◆ Material provided
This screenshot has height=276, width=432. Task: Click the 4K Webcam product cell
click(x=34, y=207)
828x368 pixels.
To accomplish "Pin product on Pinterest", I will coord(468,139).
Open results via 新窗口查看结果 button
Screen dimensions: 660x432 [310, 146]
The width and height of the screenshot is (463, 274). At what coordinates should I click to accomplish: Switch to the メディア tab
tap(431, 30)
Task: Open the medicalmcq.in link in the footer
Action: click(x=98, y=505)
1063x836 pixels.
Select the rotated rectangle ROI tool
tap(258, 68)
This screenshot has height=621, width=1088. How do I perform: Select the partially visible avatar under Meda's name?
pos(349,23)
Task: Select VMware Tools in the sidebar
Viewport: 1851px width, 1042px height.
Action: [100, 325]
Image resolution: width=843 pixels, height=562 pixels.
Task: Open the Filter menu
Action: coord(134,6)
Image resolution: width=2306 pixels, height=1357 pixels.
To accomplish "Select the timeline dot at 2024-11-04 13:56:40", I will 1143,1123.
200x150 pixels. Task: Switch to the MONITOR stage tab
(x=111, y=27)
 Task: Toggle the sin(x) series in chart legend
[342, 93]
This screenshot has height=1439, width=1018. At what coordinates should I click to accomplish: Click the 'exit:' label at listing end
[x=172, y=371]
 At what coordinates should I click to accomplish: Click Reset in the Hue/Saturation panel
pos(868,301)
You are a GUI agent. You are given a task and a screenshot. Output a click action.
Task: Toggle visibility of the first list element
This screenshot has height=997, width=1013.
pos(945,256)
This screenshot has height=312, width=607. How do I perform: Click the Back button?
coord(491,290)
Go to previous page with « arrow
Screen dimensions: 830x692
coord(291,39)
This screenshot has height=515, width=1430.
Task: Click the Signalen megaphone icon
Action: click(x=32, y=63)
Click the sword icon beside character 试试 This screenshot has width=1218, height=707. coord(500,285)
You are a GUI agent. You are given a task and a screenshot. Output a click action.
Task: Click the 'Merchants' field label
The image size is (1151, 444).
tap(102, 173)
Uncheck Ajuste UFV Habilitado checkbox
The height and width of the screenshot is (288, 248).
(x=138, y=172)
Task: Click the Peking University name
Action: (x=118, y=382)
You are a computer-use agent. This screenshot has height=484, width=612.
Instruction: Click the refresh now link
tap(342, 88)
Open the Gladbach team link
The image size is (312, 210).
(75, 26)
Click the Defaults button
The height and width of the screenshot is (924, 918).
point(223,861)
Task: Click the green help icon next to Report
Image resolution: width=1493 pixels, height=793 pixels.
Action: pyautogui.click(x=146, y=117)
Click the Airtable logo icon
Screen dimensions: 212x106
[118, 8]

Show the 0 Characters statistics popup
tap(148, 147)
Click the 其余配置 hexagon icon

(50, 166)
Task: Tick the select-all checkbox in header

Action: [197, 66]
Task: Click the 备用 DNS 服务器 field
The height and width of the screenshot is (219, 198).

◆ Exercise description
Each record should come back exactly as written.

◆ Your solution
This screenshot has height=276, width=432. Task: Click the 4K Webcam product cell
click(x=34, y=207)
828x368 pixels.
To accomplish "Pin product on Pinterest", I will coord(468,139).
Open results via 新窗口查看结果 button
Screen dimensions: 660x432 [310, 146]
The width and height of the screenshot is (463, 274). At what coordinates should I click to accomplish: Switch to the メディア tab
tap(431, 30)
Task: Open the medicalmcq.in link in the footer
Action: click(x=98, y=505)
1063x836 pixels.
Select the rotated rectangle ROI tool
tap(258, 68)
This screenshot has height=621, width=1088. How do I perform: Select the partially visible avatar under Meda's name?
pos(349,23)
Task: Select VMware Tools in the sidebar
Viewport: 1851px width, 1042px height.
Action: [100, 325]
Image resolution: width=843 pixels, height=562 pixels.
Task: Open the Filter menu
Action: coord(134,6)
Image resolution: width=2306 pixels, height=1357 pixels.
To accomplish "Select the timeline dot at 2024-11-04 13:56:40", I will 1143,1123.
200x150 pixels. Task: Switch to the MONITOR stage tab
(x=111, y=27)
 Task: Toggle the sin(x) series in chart legend
[342, 93]
This screenshot has height=1439, width=1018. At what coordinates should I click to accomplish: Click the 'exit:' label at listing end
[x=172, y=371]
 At what coordinates should I click to accomplish: Click Reset in the Hue/Saturation panel
pos(868,301)
You are a GUI agent. You are given a task and a screenshot. Output a click action.
Task: Toggle visibility of the first list element
This screenshot has height=997, width=1013.
pos(945,256)
This screenshot has height=312, width=607. How do I perform: Click the Back button?
coord(491,290)
Go to previous page with « arrow
Screen dimensions: 830x692
coord(291,39)
This screenshot has height=515, width=1430.
Task: Click the Signalen megaphone icon
Action: click(x=32, y=63)
Click the sword icon beside character 试试 This screenshot has width=1218, height=707. coord(500,285)
You are a GUI agent. You are given a task and a screenshot. Output a click action.
Task: Click the 'Merchants' field label
The image size is (1151, 444).
tap(102, 173)
Uncheck Ajuste UFV Habilitado checkbox
The height and width of the screenshot is (288, 248).
(x=138, y=172)
Task: Click the Peking University name
Action: (x=118, y=382)
You are a computer-use agent. This screenshot has height=484, width=612.
Instruction: Click the refresh now link
tap(342, 88)
Open the Gladbach team link
The image size is (312, 210).
(75, 26)
Click the Defaults button
The height and width of the screenshot is (924, 918).
point(223,861)
Task: Click the green help icon next to Report
Image resolution: width=1493 pixels, height=793 pixels.
Action: pyautogui.click(x=146, y=117)
Click the Airtable logo icon
Screen dimensions: 212x106
[118, 8]

Show the 0 Characters statistics popup
tap(148, 147)
Click the 其余配置 hexagon icon

(50, 166)
Task: Tick the select-all checkbox in header

Action: [197, 66]
Task: Click the 备用 DNS 服务器 field
The height and width of the screenshot is (219, 198).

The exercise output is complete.